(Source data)
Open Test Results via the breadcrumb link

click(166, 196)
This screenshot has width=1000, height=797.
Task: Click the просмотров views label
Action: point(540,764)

## To be done
Display each line of the rows above that contains the string "Test". The match is case-sensitive.

## The solution
Open Test Results via the breadcrumb link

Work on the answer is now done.